From a Wall Street Journal story by Katie Deighton headlined “FTC Proposed Penalizing Firms for Onerous Call-to-Cancel Subscriptions”:

The Federal Trade Commission is proposing a new rule requiring companies to offer an easy click-to-cancel option for subscriptions.

The proposal forms part of the FTC’s efforts to clamp down on companies that operate burdensome subscription cancellation practices, including “click to subscribe, call to cancel” systems.

The FTC wants companies to make it as easy for customers to cancel recurring payments as it is to sign up, commission Chair Lina Khan said. Consumers often get stuck paying for auto-renewing contracts because they are forced by companies to sit on lengthy phone calls to cancel subscriptions, while signing up requires just a few clicks online.

The rule also would clean up the competitive landscape for businesses and provide them with a level set of rules to follow, Ms. Khan said.

“Once you allow companies to basically engage in deceptive tactics, it creates an incentive across the market,” she said. “We think this will also be good for honest businesses that don’t actually want to engage in these tactics in the first place.”

The proposal comes as more companies offer memberships and subscriptions to supplement or bolster their revenue. Consumers who signed up for one or two recurring payments for services such as gyms and newspaper deliveries in the past can now find themselves locked into countless subscriptions for streaming platforms, airlines, food delivery services and even daily tacos.

But while the subscription economy has matured, some companies still use opt-out mechanisms that are seen by many as deliberately tricky and time-consuming for customers to navigate. The call-to-cancel technique, for example, requires customers to track down an often-obfuscated phone number, wait for an agent and listen to a sales pitch before confirming they want to cancel.

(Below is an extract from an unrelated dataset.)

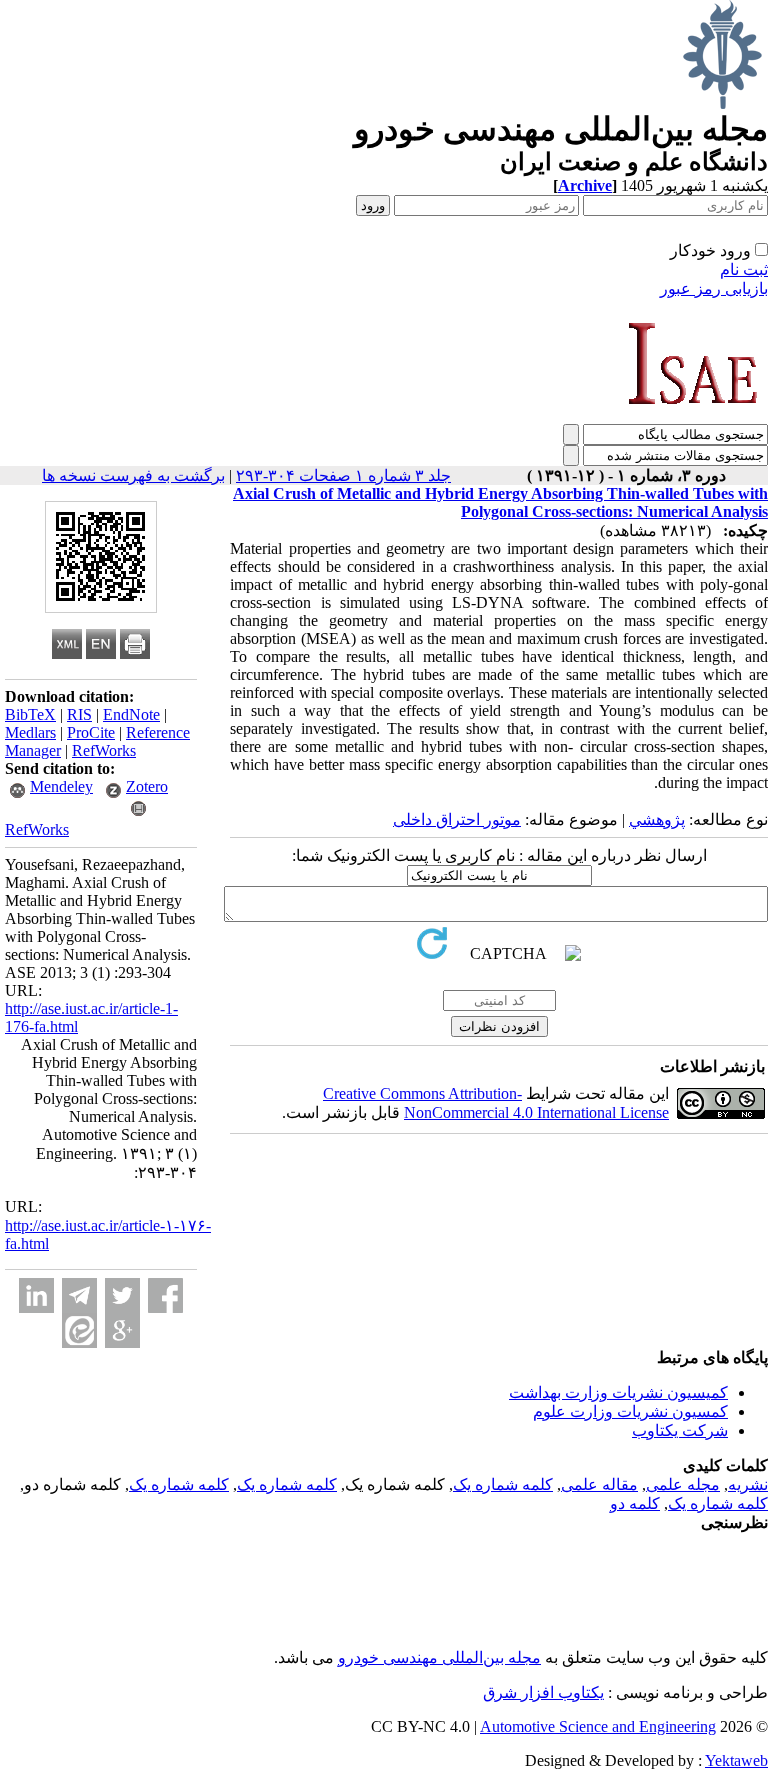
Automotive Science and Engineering (598, 1726)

The boom in subscriptions has “created more opportunity for mischief” when it comes to tricky cancellation procedures, Ms. Khan said.

“That’s why it also felt especially urgent for us to be addressing this head on,” she said.

Some companies say they are already moving away from the call-to-cancel model.

Satellite service DirecTV LLC is testing a click-to-cancel mechanism for its streaming service customers, an option it plans to roll out in the coming weeks, a company spokesman said. Those customers previously had to speak to a representative on the phone or web chat to cancel, he said.

The “click-to-cancel” plan forms part of a package of proposed changes to the FTC’s Negative Option Rule, which was introduced in 1973 to monitor the practice of charging for goods or services when a customer fails or forgets to reject an offer or cancel an agreement, including a subscription.

The agency said it filed 17,427 complaints under the rule in 2022, up from 16,020 in 2021. Consumers routinely complain about getting tricked into signing up for recurring payments in the first place, as well as not being able to get out of them.

The FTC hopes to modernize and strengthen its rules governing negative option marketing. Other proposals alongside the easy online cancellation condition include a requirement to send an annual reminder to consumers enrolled in programs involving anything other than physical goods before they are automatically renewed, and an option for consumers to opt out of hearing about additional offers or better deals when trying to cancel.

Companies that violate the updated rules would be subject to civil penalties, Ms. Khan said. The FTC would also redress customers who were harmed by the tactics, which are sometimes referred to in design circles as dark patterns, she added.

The FTC has already come down on companies it considers to have engaged in deceptive subscription practices, while some states have enacted laws to ban irksome cancellation tactics.

A California law requiring that companies let customers cancel subscriptions online without “engaging any further steps that obstruct or delay the consumer’s ability to terminate immediately” went into effect last July, reinforcing an existing rule that stipulated customers who sign up to a subscription online must be able to cancel online.

Colorado, meanwhile, mandates that companies providing automatic renewal contracts should “provide a simple, cost-effective, timely, easy-to-use, and readily accessible mechanism for canceling an automatic renewal contract or trial period offer,” illustrated as a one-step cancellation link.